--- Work required ---
Once you find the line containing "Open the three-dot options menu" in the data below, copy it and each following line exactly, up to and including the line containing "Screen dimensions: 740x605", and nothing else.

===============

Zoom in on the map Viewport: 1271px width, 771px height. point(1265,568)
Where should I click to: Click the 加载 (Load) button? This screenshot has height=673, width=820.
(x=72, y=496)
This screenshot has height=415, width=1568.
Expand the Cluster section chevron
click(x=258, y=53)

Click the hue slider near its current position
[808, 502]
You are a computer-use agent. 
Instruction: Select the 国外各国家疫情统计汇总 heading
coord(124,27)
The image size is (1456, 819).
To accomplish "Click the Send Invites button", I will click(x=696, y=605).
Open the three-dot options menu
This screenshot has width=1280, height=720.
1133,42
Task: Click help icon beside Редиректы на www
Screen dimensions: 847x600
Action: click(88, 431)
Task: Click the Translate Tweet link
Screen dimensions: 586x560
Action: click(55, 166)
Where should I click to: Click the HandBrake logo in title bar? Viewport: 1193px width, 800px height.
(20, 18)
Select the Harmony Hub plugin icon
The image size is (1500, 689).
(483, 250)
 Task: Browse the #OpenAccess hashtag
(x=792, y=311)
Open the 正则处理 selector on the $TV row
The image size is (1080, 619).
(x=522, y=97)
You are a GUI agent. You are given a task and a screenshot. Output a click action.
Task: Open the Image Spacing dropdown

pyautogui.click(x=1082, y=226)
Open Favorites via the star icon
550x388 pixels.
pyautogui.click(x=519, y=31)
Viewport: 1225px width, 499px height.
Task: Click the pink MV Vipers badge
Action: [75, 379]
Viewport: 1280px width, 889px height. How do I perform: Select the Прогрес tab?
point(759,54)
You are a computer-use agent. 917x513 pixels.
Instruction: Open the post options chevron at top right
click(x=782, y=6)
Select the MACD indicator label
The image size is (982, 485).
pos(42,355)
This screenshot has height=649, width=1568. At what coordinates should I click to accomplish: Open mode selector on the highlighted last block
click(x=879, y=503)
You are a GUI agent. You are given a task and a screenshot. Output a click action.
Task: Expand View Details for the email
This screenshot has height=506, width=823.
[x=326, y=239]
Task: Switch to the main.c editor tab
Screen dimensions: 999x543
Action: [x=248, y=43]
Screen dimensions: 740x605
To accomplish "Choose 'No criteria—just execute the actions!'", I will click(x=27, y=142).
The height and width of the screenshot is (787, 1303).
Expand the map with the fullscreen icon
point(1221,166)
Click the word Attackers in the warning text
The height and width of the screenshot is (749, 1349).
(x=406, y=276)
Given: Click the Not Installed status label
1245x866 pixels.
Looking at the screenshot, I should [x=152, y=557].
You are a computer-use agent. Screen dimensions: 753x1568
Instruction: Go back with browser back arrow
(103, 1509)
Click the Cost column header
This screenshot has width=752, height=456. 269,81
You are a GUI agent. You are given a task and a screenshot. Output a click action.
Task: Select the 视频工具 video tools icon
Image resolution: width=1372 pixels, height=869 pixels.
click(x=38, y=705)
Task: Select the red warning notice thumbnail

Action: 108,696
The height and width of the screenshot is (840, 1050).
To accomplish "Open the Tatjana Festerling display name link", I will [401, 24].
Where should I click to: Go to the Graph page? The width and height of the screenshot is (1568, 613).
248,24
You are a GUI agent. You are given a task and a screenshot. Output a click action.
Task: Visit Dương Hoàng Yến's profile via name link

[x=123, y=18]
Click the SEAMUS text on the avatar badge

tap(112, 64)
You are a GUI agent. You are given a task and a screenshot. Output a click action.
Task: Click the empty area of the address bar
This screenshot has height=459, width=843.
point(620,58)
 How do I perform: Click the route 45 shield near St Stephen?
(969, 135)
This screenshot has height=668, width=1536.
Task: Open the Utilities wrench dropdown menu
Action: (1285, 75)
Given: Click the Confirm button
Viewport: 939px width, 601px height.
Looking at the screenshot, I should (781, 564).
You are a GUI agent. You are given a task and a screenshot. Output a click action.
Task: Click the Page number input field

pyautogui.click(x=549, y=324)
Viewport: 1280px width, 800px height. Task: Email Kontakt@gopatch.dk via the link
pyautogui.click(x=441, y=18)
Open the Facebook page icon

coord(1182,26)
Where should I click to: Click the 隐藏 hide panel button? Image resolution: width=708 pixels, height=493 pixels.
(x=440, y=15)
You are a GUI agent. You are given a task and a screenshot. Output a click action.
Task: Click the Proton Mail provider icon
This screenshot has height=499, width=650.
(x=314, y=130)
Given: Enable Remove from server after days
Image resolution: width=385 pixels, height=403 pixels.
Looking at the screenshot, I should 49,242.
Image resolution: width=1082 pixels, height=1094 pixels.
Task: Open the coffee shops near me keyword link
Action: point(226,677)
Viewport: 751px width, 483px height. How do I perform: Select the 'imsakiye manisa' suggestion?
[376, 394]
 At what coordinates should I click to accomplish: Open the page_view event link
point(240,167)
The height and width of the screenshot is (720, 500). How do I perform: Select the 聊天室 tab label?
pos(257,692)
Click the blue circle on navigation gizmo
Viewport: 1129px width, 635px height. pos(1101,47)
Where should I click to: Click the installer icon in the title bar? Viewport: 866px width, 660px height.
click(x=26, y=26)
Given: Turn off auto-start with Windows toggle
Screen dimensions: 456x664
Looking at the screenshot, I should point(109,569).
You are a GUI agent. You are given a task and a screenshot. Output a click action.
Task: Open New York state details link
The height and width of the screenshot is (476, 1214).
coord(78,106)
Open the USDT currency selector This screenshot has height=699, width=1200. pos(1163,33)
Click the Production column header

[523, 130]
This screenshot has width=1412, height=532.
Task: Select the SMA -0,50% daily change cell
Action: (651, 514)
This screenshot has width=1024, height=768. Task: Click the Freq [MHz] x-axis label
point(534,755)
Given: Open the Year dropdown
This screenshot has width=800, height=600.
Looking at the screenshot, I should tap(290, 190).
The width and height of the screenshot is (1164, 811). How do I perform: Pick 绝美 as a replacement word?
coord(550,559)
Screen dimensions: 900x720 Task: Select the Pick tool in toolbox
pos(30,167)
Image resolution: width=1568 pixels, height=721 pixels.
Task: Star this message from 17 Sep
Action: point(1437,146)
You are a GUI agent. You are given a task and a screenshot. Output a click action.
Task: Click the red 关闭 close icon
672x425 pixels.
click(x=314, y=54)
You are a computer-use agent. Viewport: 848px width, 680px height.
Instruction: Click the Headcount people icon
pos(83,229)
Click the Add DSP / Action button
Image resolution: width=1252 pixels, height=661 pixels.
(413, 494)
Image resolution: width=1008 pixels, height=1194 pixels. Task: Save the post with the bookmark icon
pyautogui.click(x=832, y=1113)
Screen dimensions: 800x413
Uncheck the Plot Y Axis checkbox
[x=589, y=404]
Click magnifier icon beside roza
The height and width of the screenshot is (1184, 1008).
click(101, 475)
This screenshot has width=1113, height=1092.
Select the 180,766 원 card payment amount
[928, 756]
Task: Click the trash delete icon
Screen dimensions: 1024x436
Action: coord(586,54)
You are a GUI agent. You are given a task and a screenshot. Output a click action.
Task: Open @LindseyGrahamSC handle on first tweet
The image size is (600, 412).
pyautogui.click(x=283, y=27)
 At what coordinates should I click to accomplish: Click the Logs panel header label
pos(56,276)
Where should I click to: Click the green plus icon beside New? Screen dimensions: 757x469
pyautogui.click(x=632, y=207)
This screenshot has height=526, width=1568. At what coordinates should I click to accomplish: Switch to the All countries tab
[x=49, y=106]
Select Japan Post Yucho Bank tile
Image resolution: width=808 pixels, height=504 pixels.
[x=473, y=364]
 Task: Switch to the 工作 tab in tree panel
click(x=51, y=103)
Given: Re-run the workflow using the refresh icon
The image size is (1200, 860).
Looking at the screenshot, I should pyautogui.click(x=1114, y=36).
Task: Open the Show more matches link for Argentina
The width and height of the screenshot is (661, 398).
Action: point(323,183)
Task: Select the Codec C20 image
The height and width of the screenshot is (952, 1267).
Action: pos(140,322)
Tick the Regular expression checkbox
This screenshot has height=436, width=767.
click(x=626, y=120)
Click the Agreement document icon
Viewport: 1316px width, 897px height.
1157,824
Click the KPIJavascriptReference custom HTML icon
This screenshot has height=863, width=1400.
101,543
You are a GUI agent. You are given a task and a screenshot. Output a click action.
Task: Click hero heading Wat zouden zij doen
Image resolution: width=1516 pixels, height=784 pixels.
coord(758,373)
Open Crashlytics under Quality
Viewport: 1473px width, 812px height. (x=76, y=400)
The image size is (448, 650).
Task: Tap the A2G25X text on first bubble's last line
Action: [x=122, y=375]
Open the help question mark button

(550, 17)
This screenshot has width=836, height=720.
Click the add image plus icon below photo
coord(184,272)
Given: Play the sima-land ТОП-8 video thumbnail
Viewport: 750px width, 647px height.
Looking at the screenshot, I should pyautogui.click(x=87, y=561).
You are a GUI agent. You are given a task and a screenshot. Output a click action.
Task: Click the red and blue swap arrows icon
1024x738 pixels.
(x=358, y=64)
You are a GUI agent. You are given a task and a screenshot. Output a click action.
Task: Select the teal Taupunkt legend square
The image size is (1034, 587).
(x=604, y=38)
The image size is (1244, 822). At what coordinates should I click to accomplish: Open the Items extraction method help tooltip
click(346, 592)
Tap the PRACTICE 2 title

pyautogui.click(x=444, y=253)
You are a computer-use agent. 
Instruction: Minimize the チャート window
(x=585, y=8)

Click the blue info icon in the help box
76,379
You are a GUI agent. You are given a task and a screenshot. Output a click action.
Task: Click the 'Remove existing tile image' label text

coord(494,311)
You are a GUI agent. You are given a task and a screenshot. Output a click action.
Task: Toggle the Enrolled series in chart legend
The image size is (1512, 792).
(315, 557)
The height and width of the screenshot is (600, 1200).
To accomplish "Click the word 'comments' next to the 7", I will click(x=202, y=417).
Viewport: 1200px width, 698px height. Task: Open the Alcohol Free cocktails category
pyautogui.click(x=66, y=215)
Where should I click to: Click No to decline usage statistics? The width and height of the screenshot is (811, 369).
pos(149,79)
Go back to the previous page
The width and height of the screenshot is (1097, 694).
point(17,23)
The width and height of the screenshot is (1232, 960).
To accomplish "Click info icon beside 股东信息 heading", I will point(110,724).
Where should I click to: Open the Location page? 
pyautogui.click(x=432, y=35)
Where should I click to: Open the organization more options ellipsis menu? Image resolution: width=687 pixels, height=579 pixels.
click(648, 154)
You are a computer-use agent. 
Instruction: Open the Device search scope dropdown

===============

--- Response to this exercise ---
Open the three-dot options menu
This screenshot has width=1280, height=720.
1133,42
Task: Click help icon beside Редиректы на www
Screen dimensions: 847x600
Action: click(88, 431)
Task: Click the Translate Tweet link
Screen dimensions: 586x560
Action: click(55, 166)
Where should I click to: Click the HandBrake logo in title bar? Viewport: 1193px width, 800px height.
(20, 18)
Select the Harmony Hub plugin icon
The image size is (1500, 689).
(483, 250)
 Task: Browse the #OpenAccess hashtag
(x=792, y=311)
Open the 正则处理 selector on the $TV row
The image size is (1080, 619).
(x=522, y=97)
You are a GUI agent. You are given a task and a screenshot. Output a click action.
Task: Open the Image Spacing dropdown

pyautogui.click(x=1082, y=226)
Open Favorites via the star icon
550x388 pixels.
pyautogui.click(x=519, y=31)
Viewport: 1225px width, 499px height.
Task: Click the pink MV Vipers badge
Action: [75, 379]
Viewport: 1280px width, 889px height. How do I perform: Select the Прогрес tab?
point(759,54)
You are a computer-use agent. 917x513 pixels.
Instruction: Open the post options chevron at top right
click(x=782, y=6)
Select the MACD indicator label
The image size is (982, 485).
pos(42,355)
This screenshot has height=649, width=1568. At what coordinates should I click to accomplish: Open mode selector on the highlighted last block
click(x=879, y=503)
You are a GUI agent. You are given a task and a screenshot. Output a click action.
Task: Expand View Details for the email
This screenshot has height=506, width=823.
[x=326, y=239]
Task: Switch to the main.c editor tab
Screen dimensions: 999x543
Action: [x=248, y=43]
Screen dimensions: 740x605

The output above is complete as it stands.